The more interesting question is the provenance of the image vis-a-vis whether it is PD or not. https://www.vera.org/news/vera-schweitzer-the-vera-institutes-worthy-namesake says the image appeared in a 1931 annual report, so that's at least an upper bound for the date, admittedly 2 years shy of the 1929 magic line in the sand. Wurts Brothers was a well-known photography firm specializing in architectural work. I think it's reasonable to assume they took the photo soon after the building was completed, but I have been unable to find any hard evidence that it predates 1929. RoySmith (talk) 20:16, 17 November 2024 (UTC)[reply]

Works for me. Not an expert on images so happy to leave decision whether to use up to promoter/posting admin - Dumelow (talk) 20:28, 17 November 2024 (UTC)[reply]
I'm possibly putting my head in the lion's mouth, but Nikkimaria is my usual go-to on image licensing questions. RoySmith (talk) 21:14, 17 November 2024 (UTC)[reply]
The current tagging is likely incorrect (unless there's an earlier publication that hasn't been identified), but I'd suggest checking for copyright renewal on the 1931 report - it likely wouldn't have been renewed which means this is likely out of copyright. Nikkimaria (talk) 22:27, 17 November 2024 (UTC)[reply]

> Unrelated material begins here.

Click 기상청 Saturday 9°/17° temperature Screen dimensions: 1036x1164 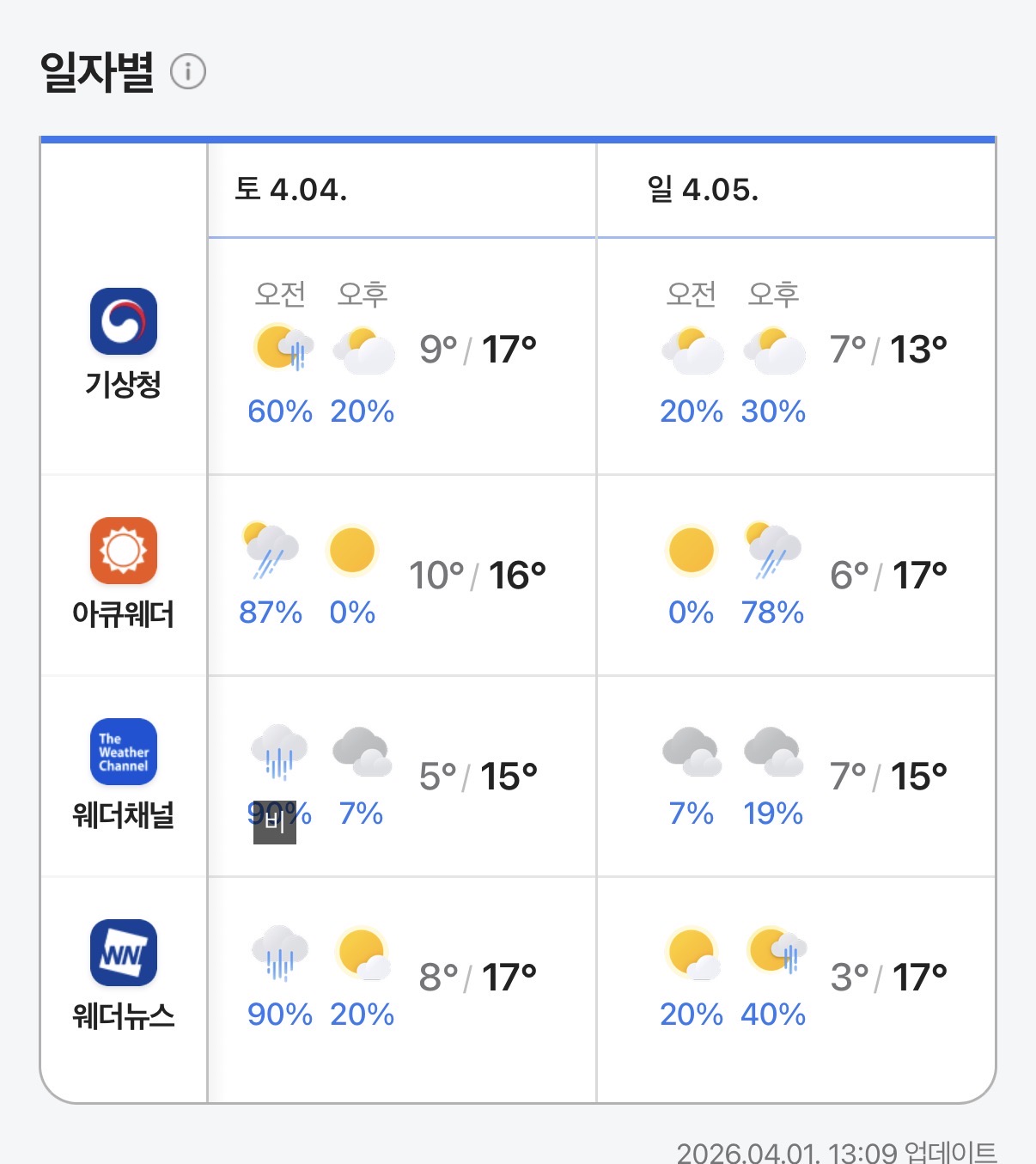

Dumelow OK, let's run this without the image:

ALT1 ... that Louis Abramson worked on the renovation of a building he had designed 57 years earlier?

which is a bit of a shame, but I'd rather be right than guess. In the meantime, I've located an archive here in NYC that looks like it has all the annual reports from the years in question. I'll get over there at some point and hopefully be able to nail this down. RoySmith (talk) 22:51, 17 November 2024 (UTC)[reply]

Just to confirm ALT1 is approved. An interesting building, surprised it doesn't have its own article yet - Dumelow (talk) 08:35, 18 November 2024 (UTC)[reply]
That may yet happen. I had started work on User:RoySmith/drafts/1201 Findlay Ave and while researching the building, learned about Abramson and ended up going down that rathole first. RoySmith (talk) 14:54, 18 November 2024 (UTC)[reply]


Art Moderne?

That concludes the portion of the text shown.